When Astro-Philosophical Publications published Sarah Stanley Grimke’s Esoteric Lessons in 1900, another author received most of the attention in the catalog at the end of the book. Belle M. Wagner’s novel Within the Temple of Isis occupies the first two pages of the catalog and part of the third, with endorsements by a total of five individuals: Zanoni, S.E. Morrison, D.C. Grunow, Minnie Higgin, and Thomas M. Johnson. The only one of these to have any prominence in the literary world is Johnson, who is succinct about the virtues of Wagner’s novel. He wrote, “I have read “Within the Temple of Isis” with much interest and pleasure. It is the best representation of the process of “The Transmutation of Souls” which I know of.” Zanoni now sounds less like T.H. Burgoyne than an all-purpose shill for the Wagners, writing “This is an Occult Novel of rare value, as it contains a vast deal of Occult lore on many subjects. Soul-Transfer and Soul-Marriage are especially dealt with in a scientific manner. Everybody should read it.” In light of other references to Zanoni of 1900 as the defunct Burgoyne now accessible through mediumship by Belle Wagner, the independent existence of that “reviewer” is somewhat tenuous. Much more intense is a personal testimony from a woman, Susan E. Morrison, who knew the Wagners personally in Colorado and later was acquainted with Elbert Benjamine in California. She enthused “It is the most intensely soul-stirring work that it has ever been my privilege to read. It certainly touched the keynote that connects my soul with Deity Himself.” But who is Susan Morrison?

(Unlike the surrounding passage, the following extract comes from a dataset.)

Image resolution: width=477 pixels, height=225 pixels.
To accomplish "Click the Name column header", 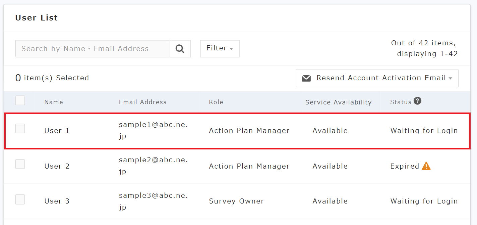I will coord(54,102).
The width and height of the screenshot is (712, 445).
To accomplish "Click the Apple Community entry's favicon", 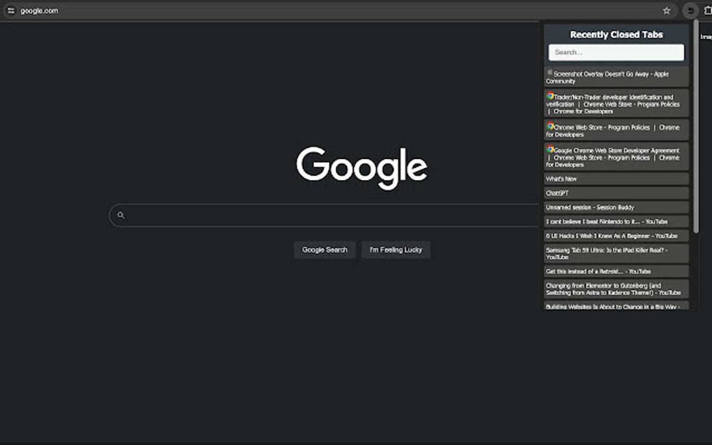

Ancestry.com has yielded the basic information of her birth in Vermont in 1874, and her death in California seventy years later, but sheds no light on why this woman of modest means, who was a house servant for most of her working life, was involved in an organization like the Hermetic Brotherhood of Luxor. Between 1910 and 1918, the transformation of the secret society into an open membership brotherhood/church was an expression of the needs of a changing spiritual marketplace. Susan Morrison was a figure who like Elbert Benjamine witnessed the transformation.